- Try it -
Reproduce, exactly and in full, only the lines below from the one containing "Image resolution: width=1456 pixels, height=819 pixels. How" through the one containing "You are a computer-use".

- Input data -
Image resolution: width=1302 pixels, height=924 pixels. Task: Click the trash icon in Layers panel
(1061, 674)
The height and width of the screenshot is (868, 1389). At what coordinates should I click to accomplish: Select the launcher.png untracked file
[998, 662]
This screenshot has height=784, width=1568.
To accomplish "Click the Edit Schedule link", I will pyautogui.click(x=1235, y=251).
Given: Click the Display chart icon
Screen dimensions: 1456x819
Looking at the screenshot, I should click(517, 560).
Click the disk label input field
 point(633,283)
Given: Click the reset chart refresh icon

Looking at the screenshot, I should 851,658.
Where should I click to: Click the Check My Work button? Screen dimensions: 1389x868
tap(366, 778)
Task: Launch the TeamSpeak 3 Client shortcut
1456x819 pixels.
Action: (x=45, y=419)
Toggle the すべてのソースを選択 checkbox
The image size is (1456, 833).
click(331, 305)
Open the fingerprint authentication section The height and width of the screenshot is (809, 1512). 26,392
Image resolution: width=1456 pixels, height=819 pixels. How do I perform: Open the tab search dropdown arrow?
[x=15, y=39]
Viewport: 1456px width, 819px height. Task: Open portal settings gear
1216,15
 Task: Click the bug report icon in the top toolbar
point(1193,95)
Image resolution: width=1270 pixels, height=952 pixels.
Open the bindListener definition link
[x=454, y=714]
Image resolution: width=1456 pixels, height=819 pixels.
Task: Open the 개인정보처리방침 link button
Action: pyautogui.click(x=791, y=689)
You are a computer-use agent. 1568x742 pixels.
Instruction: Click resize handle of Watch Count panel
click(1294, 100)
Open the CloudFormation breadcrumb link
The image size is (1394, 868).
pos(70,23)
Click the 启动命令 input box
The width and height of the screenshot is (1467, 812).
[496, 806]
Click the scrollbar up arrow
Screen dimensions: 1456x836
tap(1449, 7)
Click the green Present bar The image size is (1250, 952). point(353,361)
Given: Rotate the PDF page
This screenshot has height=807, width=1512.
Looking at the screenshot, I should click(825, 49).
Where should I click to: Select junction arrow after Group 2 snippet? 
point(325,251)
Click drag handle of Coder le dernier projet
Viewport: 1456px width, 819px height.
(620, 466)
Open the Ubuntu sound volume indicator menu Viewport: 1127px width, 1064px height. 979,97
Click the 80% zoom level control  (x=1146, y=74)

- Exercise result -
Image resolution: width=1456 pixels, height=819 pixels. How do I perform: Open the tab search dropdown arrow?
[x=15, y=39]
Viewport: 1456px width, 819px height. Task: Open portal settings gear
1216,15
 Task: Click the bug report icon in the top toolbar
point(1193,95)
Image resolution: width=1270 pixels, height=952 pixels.
Open the bindListener definition link
[x=454, y=714]
Image resolution: width=1456 pixels, height=819 pixels.
Task: Open the 개인정보처리방침 link button
Action: pyautogui.click(x=791, y=689)
You are a computer-use agent. 1568x742 pixels.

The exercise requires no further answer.